If it were a separate country, Texas would be the world’s 10th largest economy, overshadowing that of even Russia. The U.S. state’s economic heart lies in an area called the “Texas Triangle,” a corridor that connects the Dallas-Fort Worth, Houston and capital Austin. Collectively, the Texas Triangle generates an economy second only to New York.
It is no surprise that Japanese companies in the United States consider Texas as a very important location not only as a market but also as a production and administrative base. According to the Dallas Regional Chamber's latest data, more than 170 Japanese-owned companies established their United States or North American headquarters in the region.

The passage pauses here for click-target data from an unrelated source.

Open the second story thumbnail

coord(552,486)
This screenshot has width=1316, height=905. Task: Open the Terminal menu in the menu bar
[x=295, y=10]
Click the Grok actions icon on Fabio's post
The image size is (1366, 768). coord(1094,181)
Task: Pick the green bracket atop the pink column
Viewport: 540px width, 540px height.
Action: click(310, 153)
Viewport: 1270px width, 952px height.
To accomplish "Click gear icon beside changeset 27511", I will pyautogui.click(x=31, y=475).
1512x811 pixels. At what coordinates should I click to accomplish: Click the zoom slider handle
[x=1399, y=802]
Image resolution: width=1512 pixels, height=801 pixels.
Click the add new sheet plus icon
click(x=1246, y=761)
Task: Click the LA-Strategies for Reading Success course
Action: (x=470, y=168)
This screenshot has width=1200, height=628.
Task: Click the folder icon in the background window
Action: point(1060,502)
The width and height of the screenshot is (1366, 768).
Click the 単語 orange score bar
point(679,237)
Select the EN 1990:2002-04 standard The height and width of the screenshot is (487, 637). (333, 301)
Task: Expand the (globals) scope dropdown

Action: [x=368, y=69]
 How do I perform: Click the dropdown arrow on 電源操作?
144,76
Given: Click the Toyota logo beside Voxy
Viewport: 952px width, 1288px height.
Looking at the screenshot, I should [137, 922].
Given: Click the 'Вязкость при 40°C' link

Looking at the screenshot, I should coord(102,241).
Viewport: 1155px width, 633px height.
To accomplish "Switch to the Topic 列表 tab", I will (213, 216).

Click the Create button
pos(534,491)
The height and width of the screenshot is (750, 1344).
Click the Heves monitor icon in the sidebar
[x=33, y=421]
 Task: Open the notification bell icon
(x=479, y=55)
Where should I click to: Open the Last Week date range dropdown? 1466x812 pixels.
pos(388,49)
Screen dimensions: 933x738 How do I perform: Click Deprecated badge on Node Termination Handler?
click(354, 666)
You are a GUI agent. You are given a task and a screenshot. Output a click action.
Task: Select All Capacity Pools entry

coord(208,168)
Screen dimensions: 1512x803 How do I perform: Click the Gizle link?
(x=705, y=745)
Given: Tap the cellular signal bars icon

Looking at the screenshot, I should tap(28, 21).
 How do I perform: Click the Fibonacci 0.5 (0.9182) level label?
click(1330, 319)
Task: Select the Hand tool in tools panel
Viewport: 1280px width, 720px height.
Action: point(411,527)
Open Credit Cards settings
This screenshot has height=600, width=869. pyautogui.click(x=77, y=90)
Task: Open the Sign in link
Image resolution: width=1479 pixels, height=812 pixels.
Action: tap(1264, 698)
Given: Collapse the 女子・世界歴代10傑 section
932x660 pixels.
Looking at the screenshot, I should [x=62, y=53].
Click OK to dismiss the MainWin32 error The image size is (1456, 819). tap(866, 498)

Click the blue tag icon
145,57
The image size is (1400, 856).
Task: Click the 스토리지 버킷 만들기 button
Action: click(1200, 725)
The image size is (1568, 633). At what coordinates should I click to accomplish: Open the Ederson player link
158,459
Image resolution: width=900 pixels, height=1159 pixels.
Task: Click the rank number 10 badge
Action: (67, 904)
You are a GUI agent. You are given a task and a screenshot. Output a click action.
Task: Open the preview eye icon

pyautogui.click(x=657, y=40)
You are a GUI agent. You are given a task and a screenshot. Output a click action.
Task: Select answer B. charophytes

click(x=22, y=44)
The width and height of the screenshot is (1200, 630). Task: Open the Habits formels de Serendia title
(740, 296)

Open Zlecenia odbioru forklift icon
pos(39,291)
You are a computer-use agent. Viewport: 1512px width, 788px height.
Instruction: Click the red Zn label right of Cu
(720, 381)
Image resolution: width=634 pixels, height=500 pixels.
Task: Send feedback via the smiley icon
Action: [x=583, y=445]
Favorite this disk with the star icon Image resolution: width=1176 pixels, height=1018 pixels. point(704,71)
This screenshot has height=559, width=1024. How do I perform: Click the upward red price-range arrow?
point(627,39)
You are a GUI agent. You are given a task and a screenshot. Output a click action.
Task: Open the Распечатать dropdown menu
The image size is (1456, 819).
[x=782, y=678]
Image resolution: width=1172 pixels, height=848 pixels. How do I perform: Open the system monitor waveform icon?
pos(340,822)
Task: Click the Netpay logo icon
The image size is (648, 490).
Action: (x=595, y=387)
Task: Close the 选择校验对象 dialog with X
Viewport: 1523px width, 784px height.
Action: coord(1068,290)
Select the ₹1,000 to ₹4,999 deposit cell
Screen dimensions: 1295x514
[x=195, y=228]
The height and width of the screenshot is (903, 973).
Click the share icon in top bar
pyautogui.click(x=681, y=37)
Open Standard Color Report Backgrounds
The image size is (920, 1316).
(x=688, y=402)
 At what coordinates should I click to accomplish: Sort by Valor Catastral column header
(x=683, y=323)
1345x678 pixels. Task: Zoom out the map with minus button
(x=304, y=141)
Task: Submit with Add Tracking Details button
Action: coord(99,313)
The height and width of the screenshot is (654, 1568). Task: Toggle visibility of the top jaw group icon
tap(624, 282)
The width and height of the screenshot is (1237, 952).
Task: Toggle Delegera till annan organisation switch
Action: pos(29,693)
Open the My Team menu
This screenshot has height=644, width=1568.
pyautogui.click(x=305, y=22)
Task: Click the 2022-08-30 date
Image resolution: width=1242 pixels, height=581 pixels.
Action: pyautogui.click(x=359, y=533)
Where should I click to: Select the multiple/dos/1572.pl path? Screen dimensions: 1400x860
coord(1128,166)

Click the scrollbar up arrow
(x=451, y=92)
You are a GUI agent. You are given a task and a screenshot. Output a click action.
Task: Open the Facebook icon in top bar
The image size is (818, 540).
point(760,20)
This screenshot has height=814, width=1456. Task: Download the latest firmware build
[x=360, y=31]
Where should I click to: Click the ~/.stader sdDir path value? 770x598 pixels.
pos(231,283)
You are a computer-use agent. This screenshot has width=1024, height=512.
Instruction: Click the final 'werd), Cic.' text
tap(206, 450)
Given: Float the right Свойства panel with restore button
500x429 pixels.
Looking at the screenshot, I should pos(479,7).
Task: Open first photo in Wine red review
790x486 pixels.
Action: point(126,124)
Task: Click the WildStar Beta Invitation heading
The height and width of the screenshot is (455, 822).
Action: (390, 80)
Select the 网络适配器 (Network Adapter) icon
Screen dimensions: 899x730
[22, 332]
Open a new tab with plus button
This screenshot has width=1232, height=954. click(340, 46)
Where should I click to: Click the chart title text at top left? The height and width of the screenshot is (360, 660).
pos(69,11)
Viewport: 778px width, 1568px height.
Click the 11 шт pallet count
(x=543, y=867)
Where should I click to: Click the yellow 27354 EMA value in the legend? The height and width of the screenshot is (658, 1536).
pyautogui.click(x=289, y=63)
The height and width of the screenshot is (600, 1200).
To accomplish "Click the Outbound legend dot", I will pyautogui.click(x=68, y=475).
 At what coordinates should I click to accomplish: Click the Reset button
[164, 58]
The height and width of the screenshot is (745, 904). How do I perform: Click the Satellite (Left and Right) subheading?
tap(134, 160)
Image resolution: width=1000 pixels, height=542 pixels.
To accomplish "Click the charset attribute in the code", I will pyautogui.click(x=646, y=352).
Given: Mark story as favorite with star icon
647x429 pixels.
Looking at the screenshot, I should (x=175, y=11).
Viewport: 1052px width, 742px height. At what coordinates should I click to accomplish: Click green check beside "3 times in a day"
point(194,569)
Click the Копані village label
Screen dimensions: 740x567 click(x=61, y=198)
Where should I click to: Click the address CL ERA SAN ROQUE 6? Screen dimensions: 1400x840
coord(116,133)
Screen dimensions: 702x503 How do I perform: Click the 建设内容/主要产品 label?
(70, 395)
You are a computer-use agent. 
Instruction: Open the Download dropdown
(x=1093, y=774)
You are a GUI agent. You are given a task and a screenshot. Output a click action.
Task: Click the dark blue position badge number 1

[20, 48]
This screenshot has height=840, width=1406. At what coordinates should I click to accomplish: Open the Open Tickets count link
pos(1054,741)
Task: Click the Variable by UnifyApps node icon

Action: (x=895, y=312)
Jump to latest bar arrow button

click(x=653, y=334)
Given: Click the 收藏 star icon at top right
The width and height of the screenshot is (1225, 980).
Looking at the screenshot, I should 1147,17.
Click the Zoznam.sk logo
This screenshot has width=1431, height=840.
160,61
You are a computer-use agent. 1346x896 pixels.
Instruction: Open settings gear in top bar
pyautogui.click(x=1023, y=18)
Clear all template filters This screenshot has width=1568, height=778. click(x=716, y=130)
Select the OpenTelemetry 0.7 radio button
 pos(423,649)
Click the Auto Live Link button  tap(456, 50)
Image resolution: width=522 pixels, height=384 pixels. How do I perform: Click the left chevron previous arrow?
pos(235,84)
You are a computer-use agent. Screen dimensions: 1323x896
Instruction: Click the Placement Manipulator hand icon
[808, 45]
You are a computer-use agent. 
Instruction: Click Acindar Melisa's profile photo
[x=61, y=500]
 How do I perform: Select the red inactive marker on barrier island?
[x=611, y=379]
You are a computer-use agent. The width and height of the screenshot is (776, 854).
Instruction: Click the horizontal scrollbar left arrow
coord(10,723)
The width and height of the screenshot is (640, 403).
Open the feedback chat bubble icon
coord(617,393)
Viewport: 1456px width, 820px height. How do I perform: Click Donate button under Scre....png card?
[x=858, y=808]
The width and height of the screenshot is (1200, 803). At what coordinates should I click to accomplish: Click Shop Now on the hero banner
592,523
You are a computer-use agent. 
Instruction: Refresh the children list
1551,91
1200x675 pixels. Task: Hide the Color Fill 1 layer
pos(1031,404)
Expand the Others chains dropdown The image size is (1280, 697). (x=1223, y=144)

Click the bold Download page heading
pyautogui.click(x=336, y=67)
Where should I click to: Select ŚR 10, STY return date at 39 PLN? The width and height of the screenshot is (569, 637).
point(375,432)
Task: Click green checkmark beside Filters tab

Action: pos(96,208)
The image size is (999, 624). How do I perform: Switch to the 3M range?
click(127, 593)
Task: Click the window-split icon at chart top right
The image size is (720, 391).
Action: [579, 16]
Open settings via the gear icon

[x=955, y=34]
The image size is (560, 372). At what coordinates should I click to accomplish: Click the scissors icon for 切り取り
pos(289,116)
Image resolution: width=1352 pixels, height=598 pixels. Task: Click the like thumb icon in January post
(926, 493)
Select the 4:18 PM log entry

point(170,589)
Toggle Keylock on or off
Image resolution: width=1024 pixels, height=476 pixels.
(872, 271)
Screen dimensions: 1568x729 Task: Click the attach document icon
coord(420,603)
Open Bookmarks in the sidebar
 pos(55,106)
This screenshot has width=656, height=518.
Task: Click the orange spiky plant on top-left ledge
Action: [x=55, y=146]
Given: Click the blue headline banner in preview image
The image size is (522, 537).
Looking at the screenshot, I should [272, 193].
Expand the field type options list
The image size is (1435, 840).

“Each year, the business environment is becoming better and better for Japanese companies and their employees in Texas. The social infrastructure in place also caters to Japanese expats. These include Japanese markets, like Mitsuwa, and Japanese schools with teachers authorized by Japan’s Ministry of Education. This social infrastructure means the DFW Area has the basic infrastructure for Japanese living,” said NEC Corporation of America Chairman Shin Takahashi, who is also a resident of the DFW area.
Takahashi added: “For starters, the zero-percent state and local income tax has drawn large corporations to relocate to Texas.”
Aside from the tax incentives and the state’s pro-business environment, Japanese companies have also been attracted by the extensive talent pipeline in Texas that is very helpful in sustaining their long-term business.
“Dallas area has a lot of good talent because it is the site of top-notch universities and research centers,” Takahashi said.
“Texas is at the center of a new era of Japanese-U.S. business relationship. My Japanese colleagues joke about how I was responsible in bringing more ramen restaurants to Dallas. The fact is that Dallas did a lot of things right in attracting Japanese businesses to this community. And, NEC America has both contributed to the growth of the community, and has benefited from it,” Takahashi added.